Records provided:
========================================
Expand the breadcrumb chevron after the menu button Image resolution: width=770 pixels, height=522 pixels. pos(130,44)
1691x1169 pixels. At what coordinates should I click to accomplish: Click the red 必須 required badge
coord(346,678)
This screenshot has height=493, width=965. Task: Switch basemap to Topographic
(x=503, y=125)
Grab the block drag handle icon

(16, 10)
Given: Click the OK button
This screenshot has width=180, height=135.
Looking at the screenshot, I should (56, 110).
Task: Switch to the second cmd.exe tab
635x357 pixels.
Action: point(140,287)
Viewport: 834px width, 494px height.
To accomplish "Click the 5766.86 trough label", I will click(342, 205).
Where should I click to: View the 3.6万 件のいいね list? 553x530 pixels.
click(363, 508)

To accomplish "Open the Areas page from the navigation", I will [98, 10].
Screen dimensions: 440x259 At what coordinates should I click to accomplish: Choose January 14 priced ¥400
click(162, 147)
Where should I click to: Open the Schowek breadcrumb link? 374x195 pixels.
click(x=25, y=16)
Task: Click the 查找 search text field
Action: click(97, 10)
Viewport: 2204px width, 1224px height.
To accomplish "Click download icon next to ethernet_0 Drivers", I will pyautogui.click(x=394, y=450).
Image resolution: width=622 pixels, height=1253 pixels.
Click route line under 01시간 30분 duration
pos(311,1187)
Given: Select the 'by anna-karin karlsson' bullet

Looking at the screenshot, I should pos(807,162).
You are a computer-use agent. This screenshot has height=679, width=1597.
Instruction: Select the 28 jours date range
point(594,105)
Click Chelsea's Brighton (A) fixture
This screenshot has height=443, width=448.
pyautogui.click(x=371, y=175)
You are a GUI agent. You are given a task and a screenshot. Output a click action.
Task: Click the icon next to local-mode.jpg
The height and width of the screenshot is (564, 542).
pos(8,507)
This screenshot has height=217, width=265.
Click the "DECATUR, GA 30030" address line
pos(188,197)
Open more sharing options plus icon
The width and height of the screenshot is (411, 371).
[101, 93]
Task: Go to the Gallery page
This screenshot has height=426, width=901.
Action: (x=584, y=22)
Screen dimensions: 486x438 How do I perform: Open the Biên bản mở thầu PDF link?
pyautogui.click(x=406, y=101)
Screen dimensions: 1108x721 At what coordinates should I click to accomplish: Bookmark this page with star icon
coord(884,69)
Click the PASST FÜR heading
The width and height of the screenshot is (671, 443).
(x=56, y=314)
========================================
Exercise instructions: Render the stretch from the start of the data through the line containing "Looking at the screenshot, I should pos(807,162)." as a Markdown table with columns No. and Text, giving each line its row number and leaving out blank lines.

Answer below:
| No. | Text |
|---|---|
| 1 | Expand the breadcrumb chevron after the menu button Image resolution: width=770 pixels, height=522 pixels. pos(130,44) |
| 2 | 1691x1169 pixels. At what coordinates should I click to accomplish: Click the red 必須 required badge |
| 3 | coord(346,678) |
| 4 | This screenshot has height=493, width=965. Task: Switch basemap to Topographic |
| 5 | (x=503, y=125) |
| 6 | Grab the block drag handle icon |
| 7 | (16, 10) |
| 8 | Given: Click the OK button |
| 9 | This screenshot has width=180, height=135. |
| 10 | Looking at the screenshot, I should (56, 110). |
| 11 | Task: Switch to the second cmd.exe tab |
| 12 | 635x357 pixels. |
| 13 | Action: point(140,287) |
| 14 | Viewport: 834px width, 494px height. |
| 15 | To accomplish "Click the 5766.86 trough label", I will click(342, 205). |
| 16 | Where should I click to: View the 3.6万 件のいいね list? 553x530 pixels. |
| 17 | click(363, 508) |
| 18 | To accomplish "Open the Areas page from the navigation", I will [98, 10]. |
| 19 | Screen dimensions: 440x259 At what coordinates should I click to accomplish: Choose January 14 priced ¥400 |
| 20 | click(162, 147) |
| 21 | Where should I click to: Open the Schowek breadcrumb link? 374x195 pixels. |
| 22 | click(x=25, y=16) |
| 23 | Task: Click the 查找 search text field |
| 24 | Action: click(97, 10) |
| 25 | Viewport: 2204px width, 1224px height. |
| 26 | To accomplish "Click download icon next to ethernet_0 Drivers", I will pyautogui.click(x=394, y=450). |
| 27 | Image resolution: width=622 pixels, height=1253 pixels. |
| 28 | Click route line under 01시간 30분 duration |
| 29 | pos(311,1187) |
| 30 | Given: Select the 'by anna-karin karlsson' bullet |
| 31 | Looking at the screenshot, I should pos(807,162). |